Problem statement: For each entry, output its words exactly and leave any picture behind.

Extracted data START

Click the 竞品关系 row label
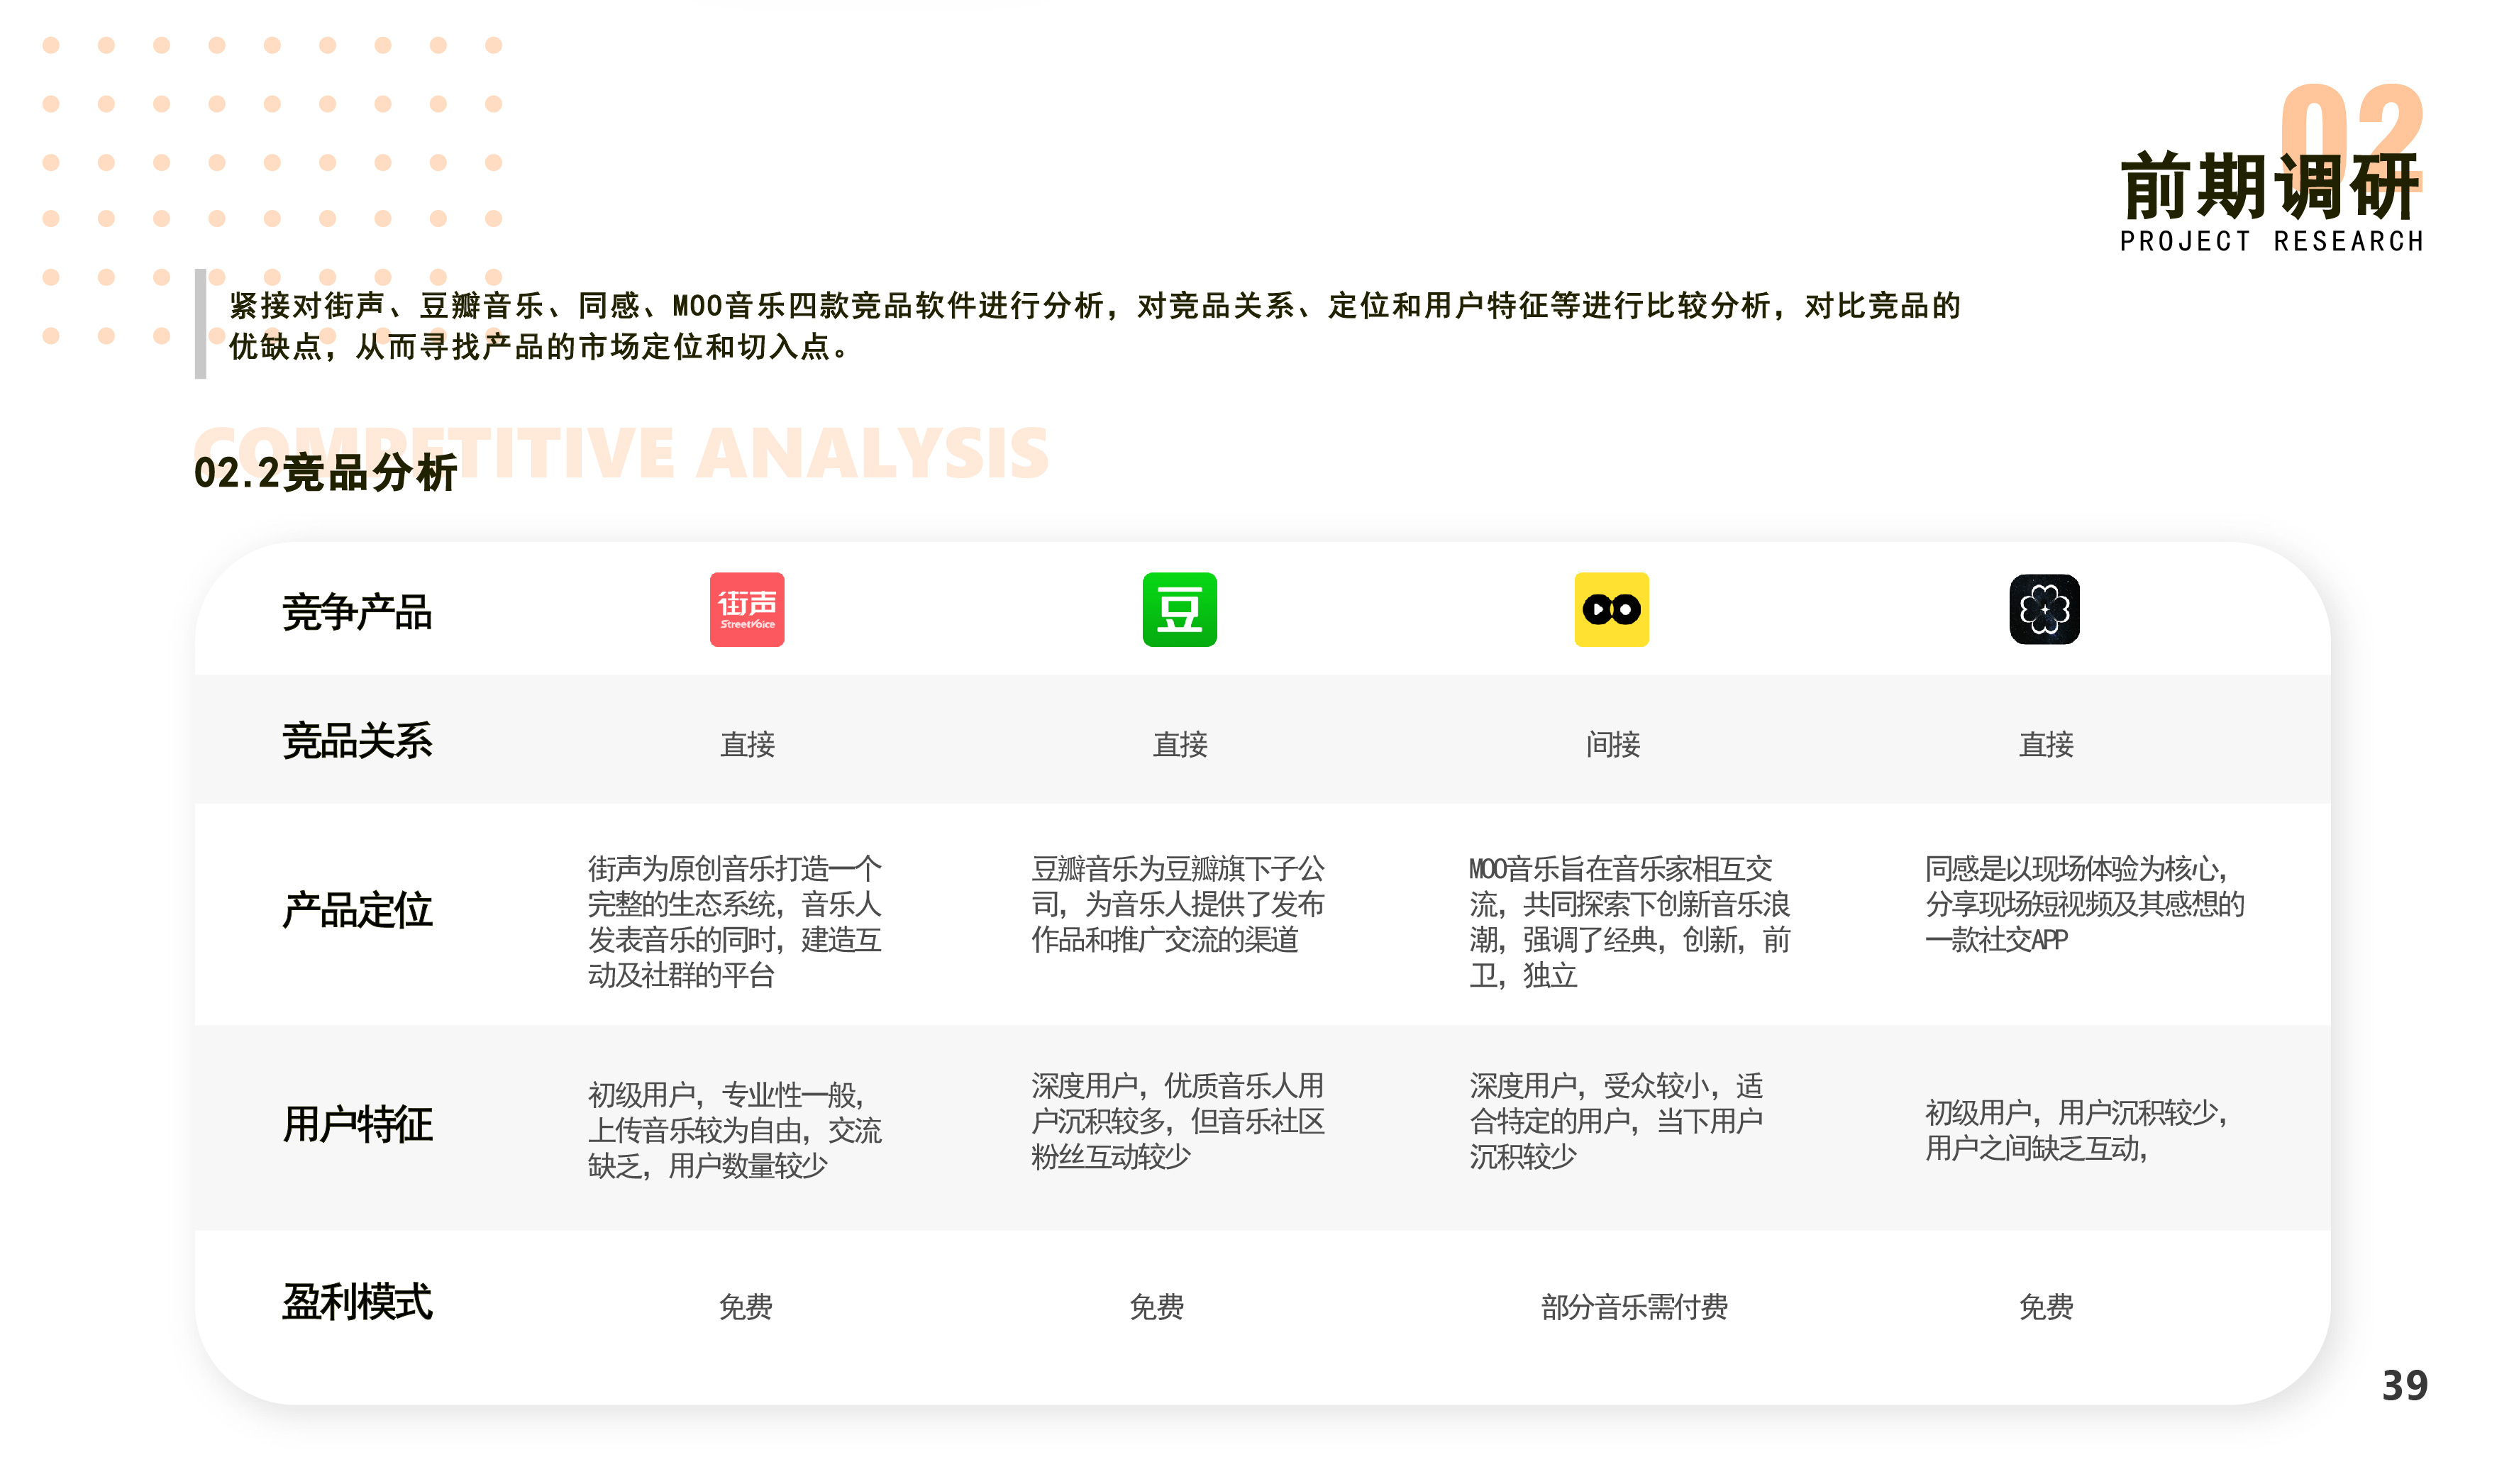pos(359,740)
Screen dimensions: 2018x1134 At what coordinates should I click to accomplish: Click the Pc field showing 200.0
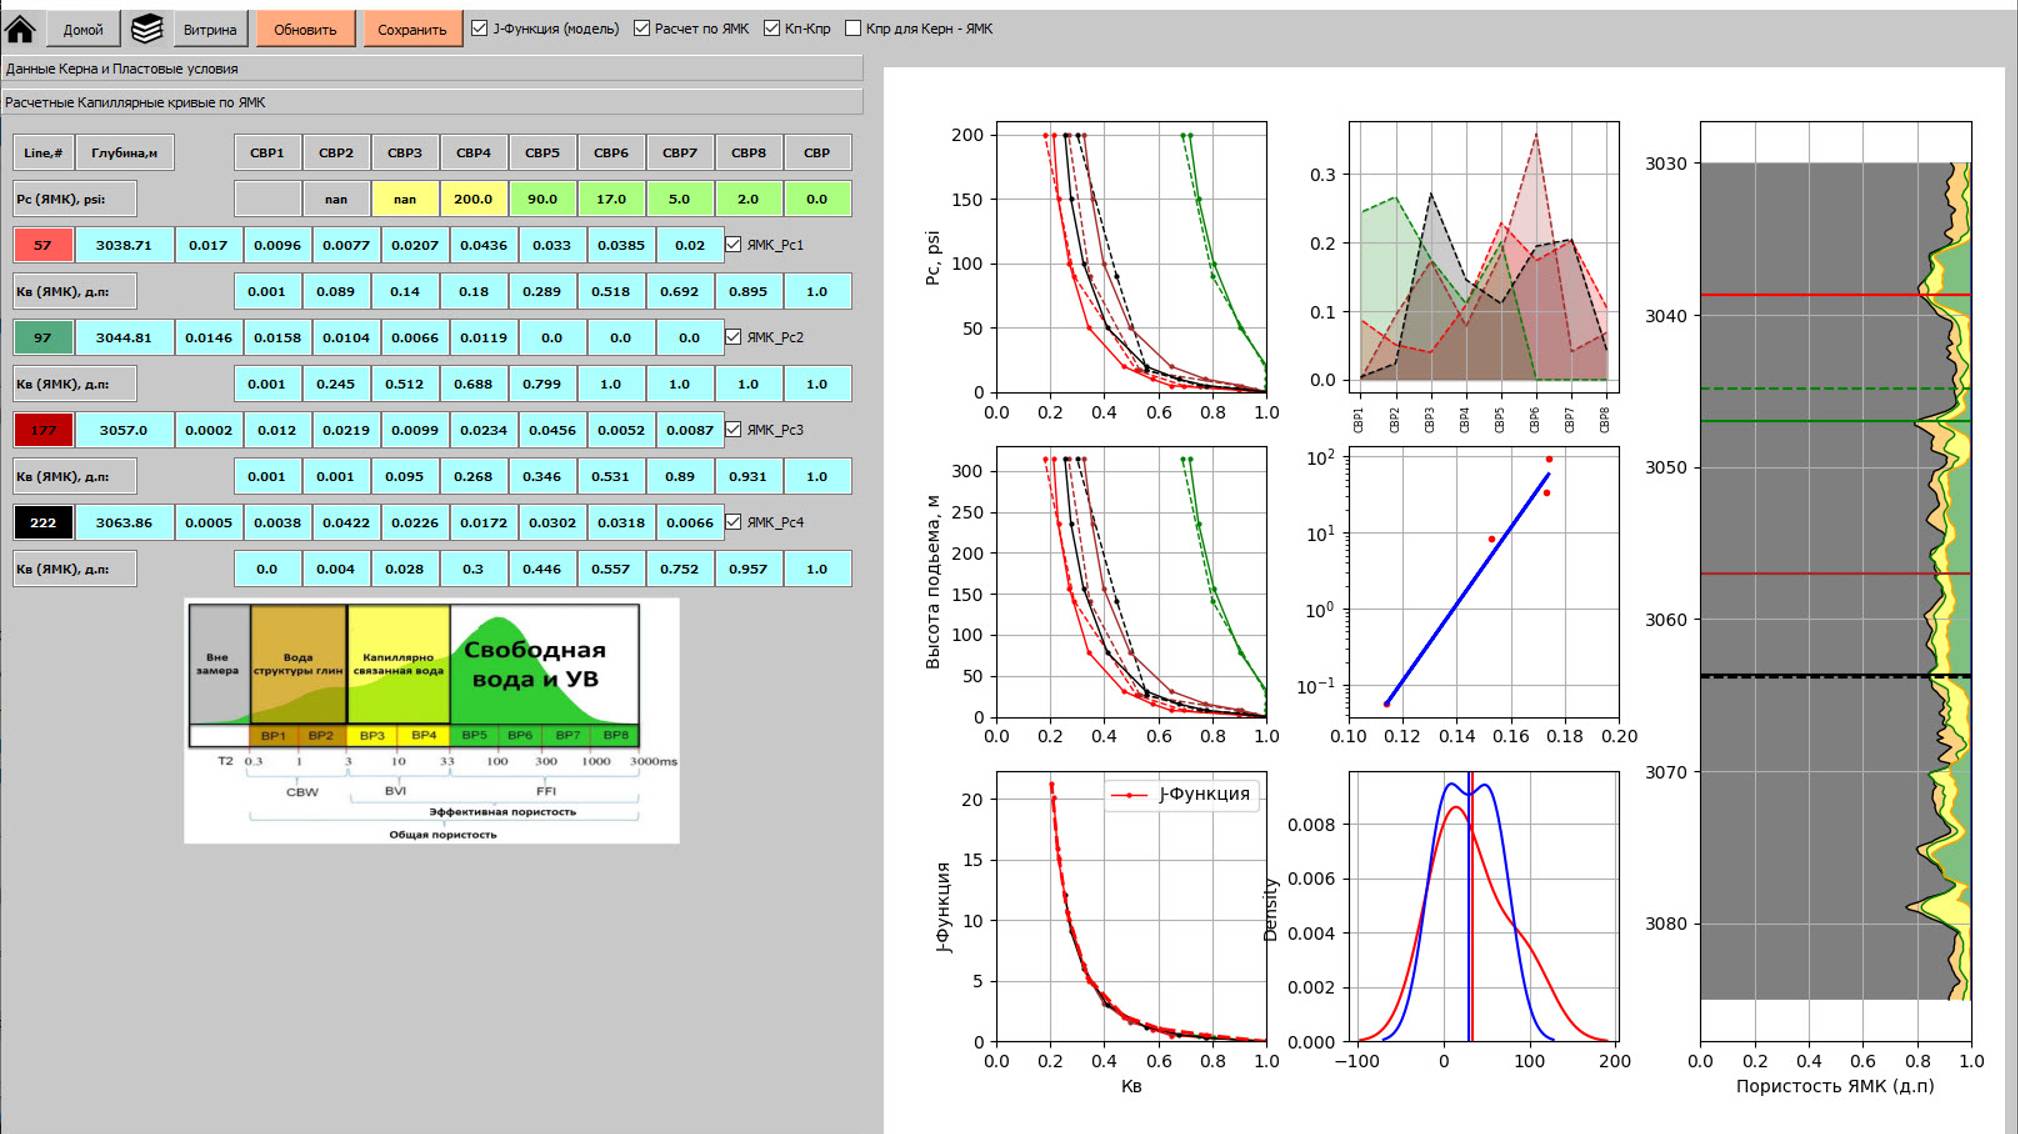473,199
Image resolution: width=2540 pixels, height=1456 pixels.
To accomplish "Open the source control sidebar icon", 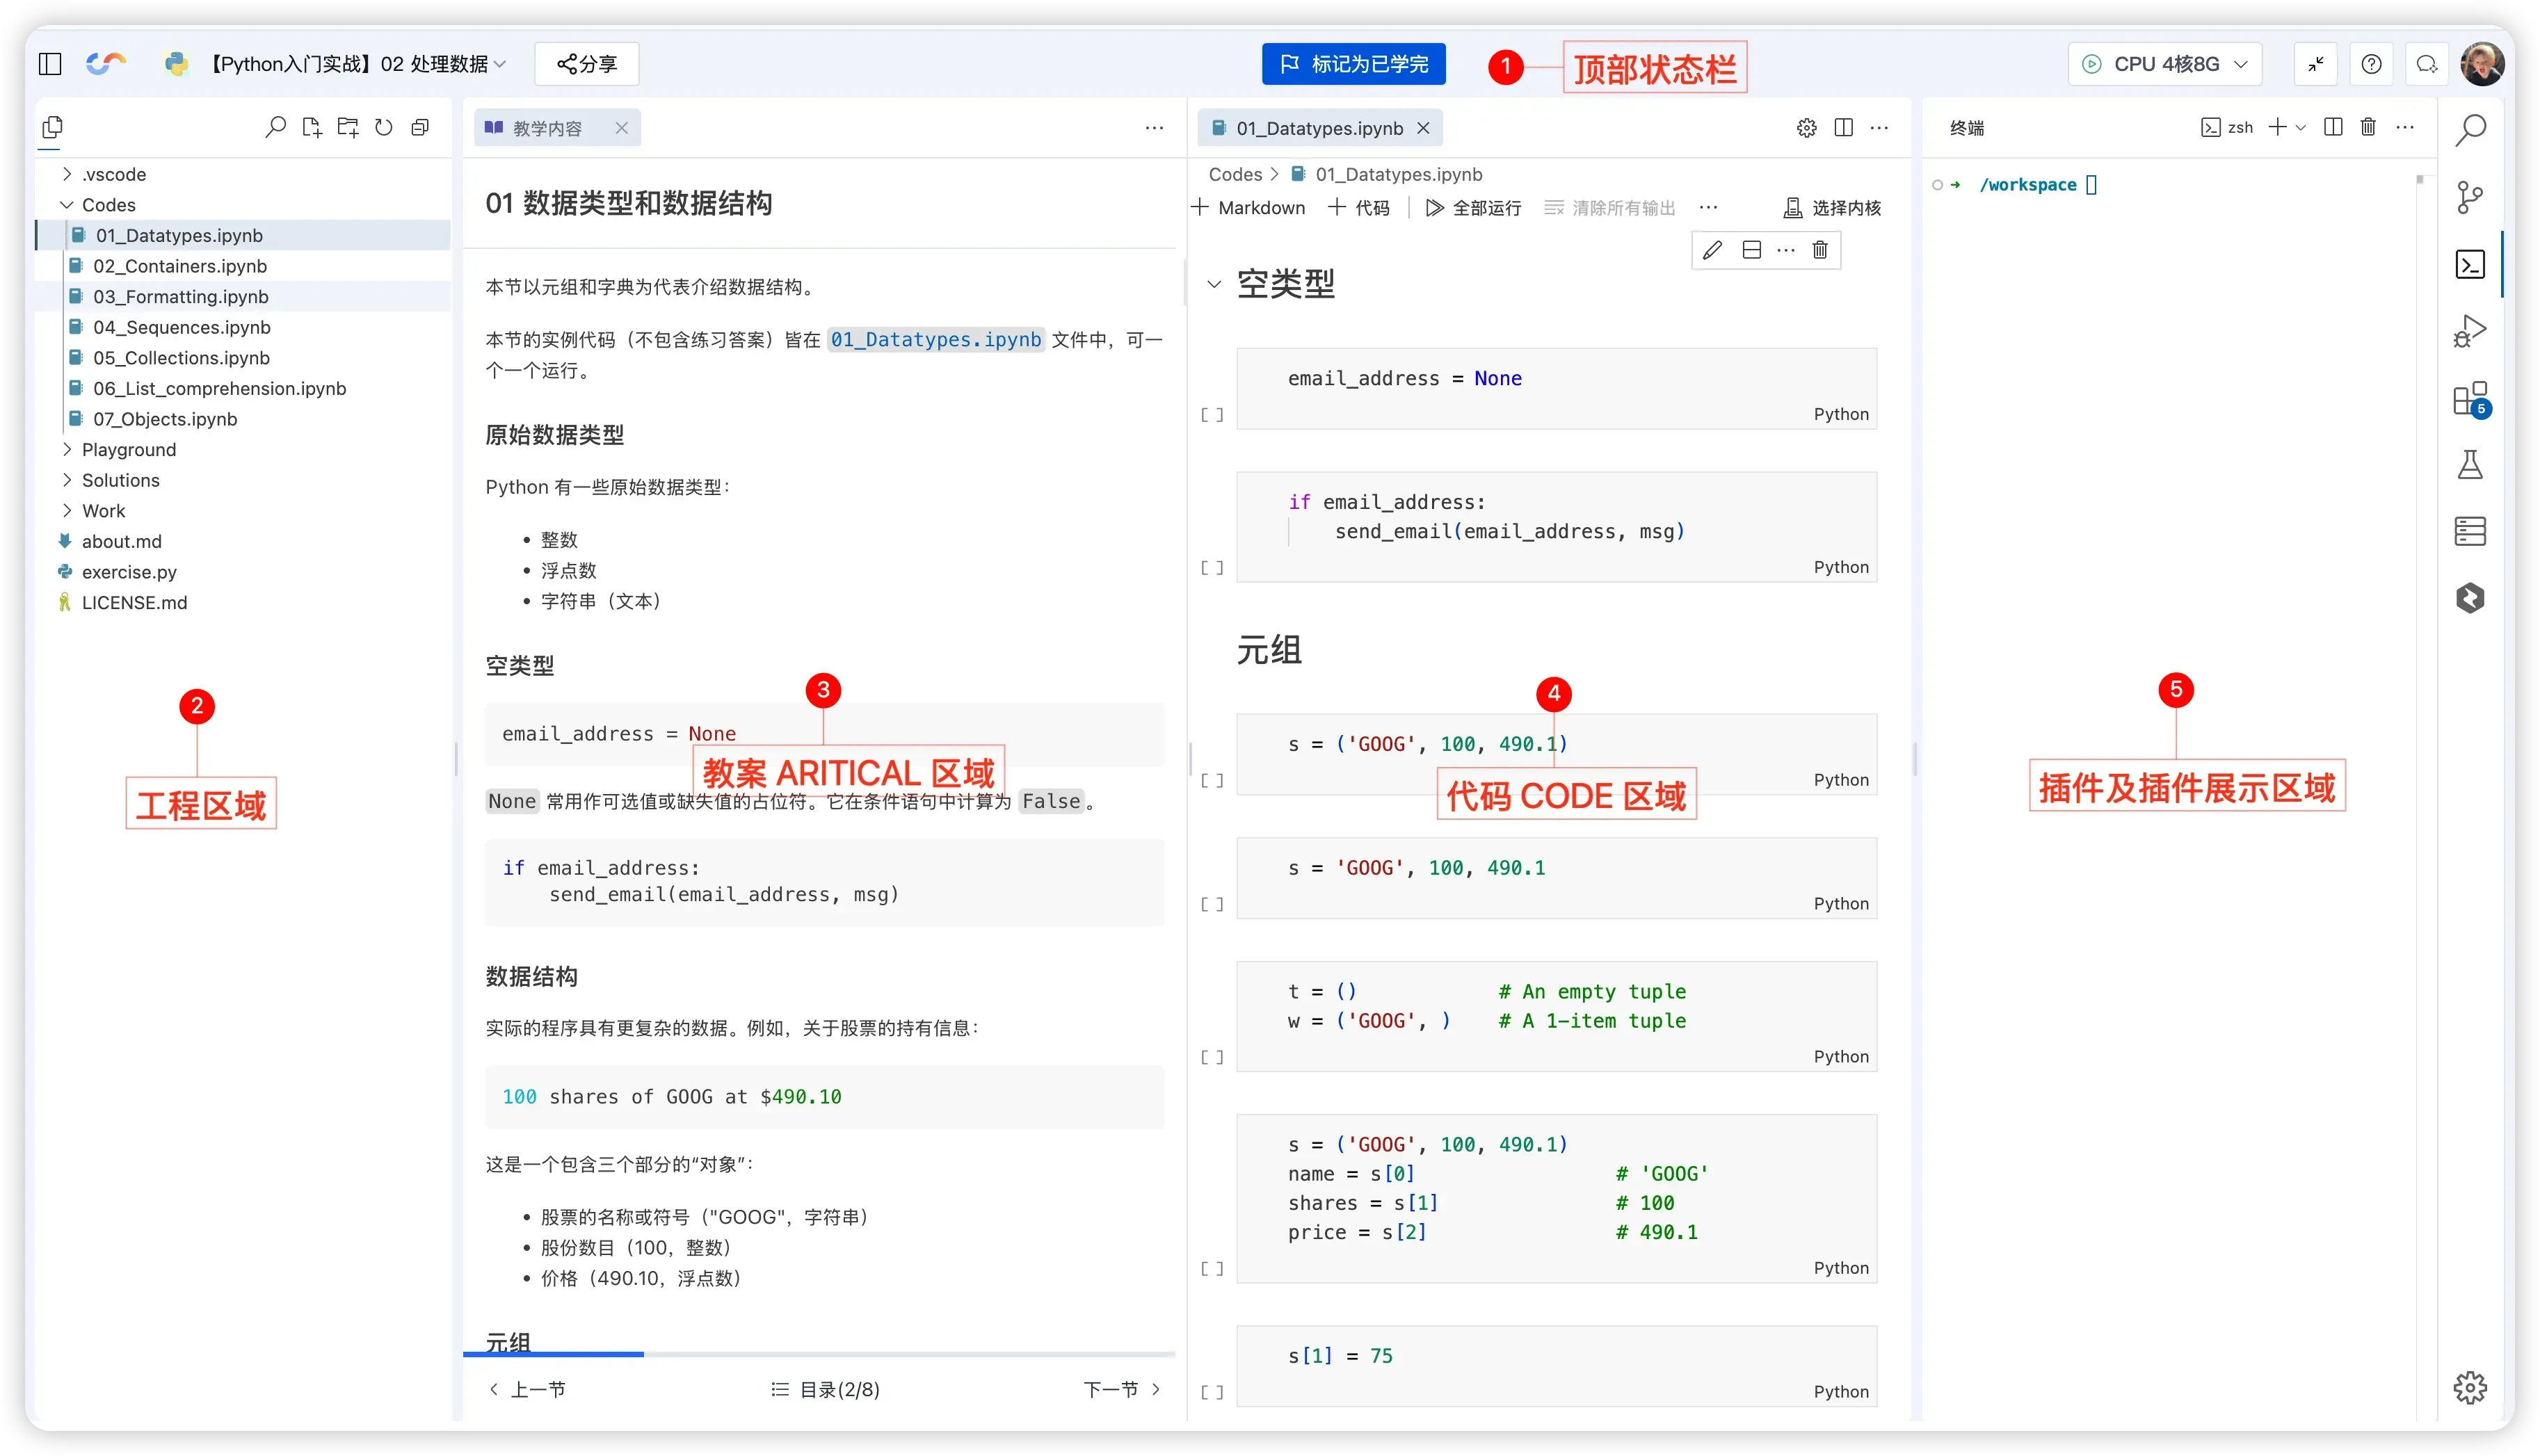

Extracted data END

Solution to this exercise:
Click the 竞品关系 row label
pos(359,740)
Screen dimensions: 2018x1134 At what coordinates should I click to accomplish: Click the Pc field showing 200.0
473,199
Image resolution: width=2540 pixels, height=1456 pixels.
To accomplish "Open the source control sidebar icon", 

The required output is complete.